La tua opera fotografica mi stupisce per l'essenzialità: fotografie di conchiglie, piume, radici, come a seguire un'ossessione conoscitiva-rappresentativa, che già fu del maturo Junger. Come e quando sorge questo "sguardo"?

Sono ligure e la natura, fin da subito, si è imposta prepotentemente nella mia vita: il vento salmastro e sferzante, il mare in tempesta, le coste scoscese e la verde vegetazione. Solo in età matura il mio sguardo non si è più rivolto esclusivamente a ciò che mi era immediato, ma ho cominciato a cercare qualcosa di più intimo. La mia attenzione nei confronti dell’essenzialità nasce da uno studio approfondito della realtà e dalla natura che mi circonda; infatti, agli inizi la mia attività fotografica era volta a catturarne gli elementi più vari e disparati; pian piano, attraverso la continua sperimentazione, ho deciso di indirizzare le mie ricerche verso elementi più specifici cercando di approfondire determinati aspetti che mi permettessero di estrapolarne l’essenza.

Mi hanno affascinato specialmente le tue "conchiglie artistiche" che in realtà, come sempre nell'arte, diventano qualcos'altro. Una natura oltre la natura?

Si, precisamente. Una natura oltre la natura; forme all’interno di forme, dimensioni all’interno di dimensioni. La natura che muta attraverso lo sguardo o meglio attraverso l’obbiettivo.

Noto anche una componente concettuale-mentale nei tuoi lavori. Il tuo sguardo che si concentra su microcosmi visivi sembra donarci forme assolute, mentali. Ti riconosci in questa dimensione filosofico-meditativa?

Si, mi riconosco in questa dimensione. La mia è una ricerca visiva e mentale continua, una vera e propria meditazione verso ciò che ci circonda e che non è immediato al nostro sguardo.

Una tua opera mostra un dettaglio di una conchiglia che ricorda una colonna tortile barocca. L'arte è già dentro la natura? Tu ne sei ostetrico?

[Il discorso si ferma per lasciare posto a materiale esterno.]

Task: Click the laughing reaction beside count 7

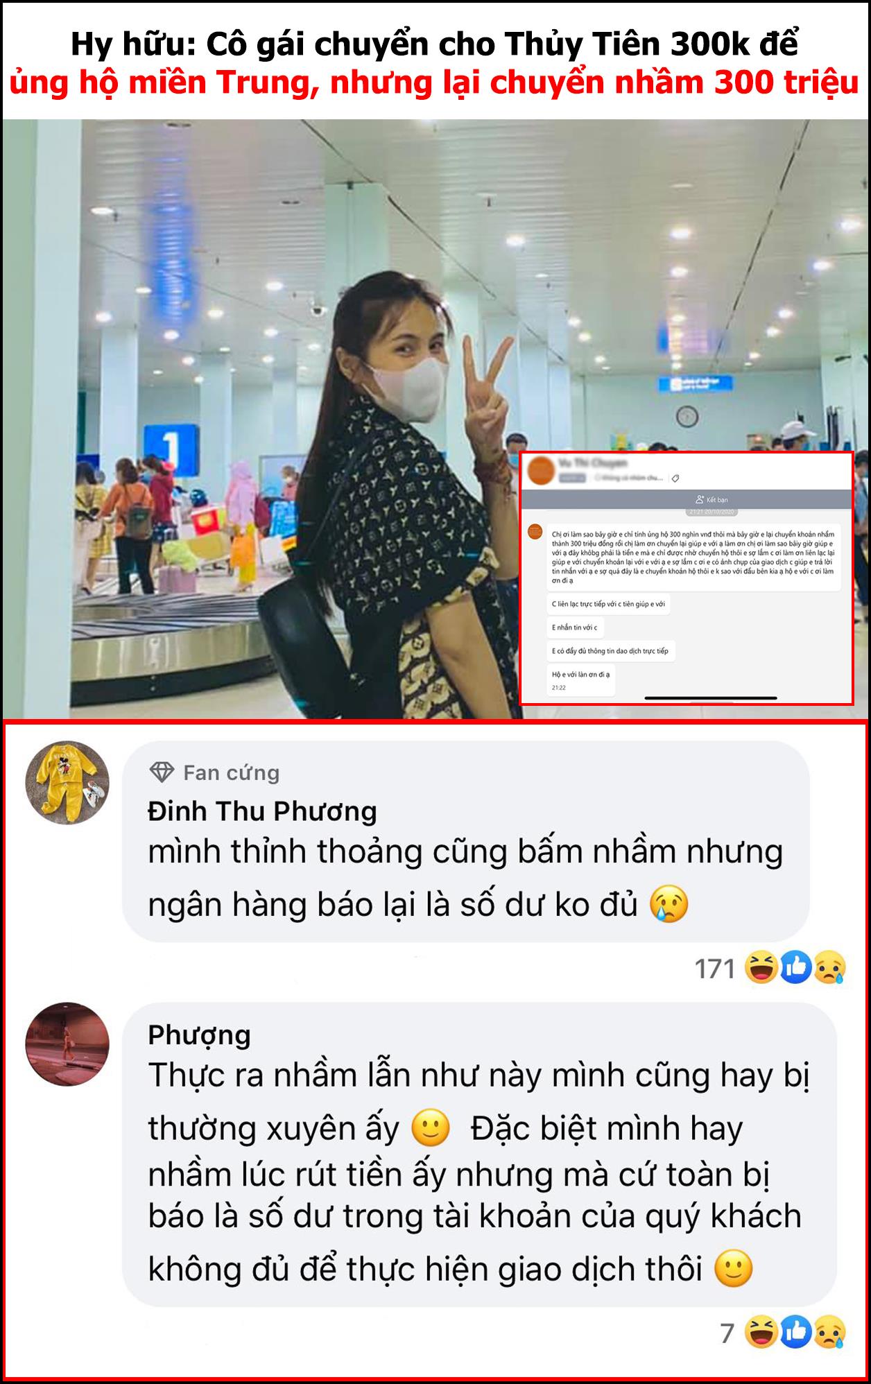Action: click(761, 1331)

Assolutamente, l’arte è già dentro la natura e le mie ricerche sono indirizzate a rivelarne i suoi aspetti più intimi. Lungi da me fare paragoni troppo alti, ma ricordiamo che lo pensava saggiamente anche Michelangelo nel sostenere che l’opera fosse già all’interno del blocco di marmo, e che fosse compito dell’autore farla uscire.

Cosa possiamo imparare dalla contemplazione della natura quale oggetto e quale sguardo?

Dalla contemplazione della natura possiamo renderci conto della sua perfezione che non cessa mai di meravigliarci con la bellezza assoluta. Si tratta di uno scambio reciproco, l’artista non è altro che medium attraverso cui l’arte si manifesta.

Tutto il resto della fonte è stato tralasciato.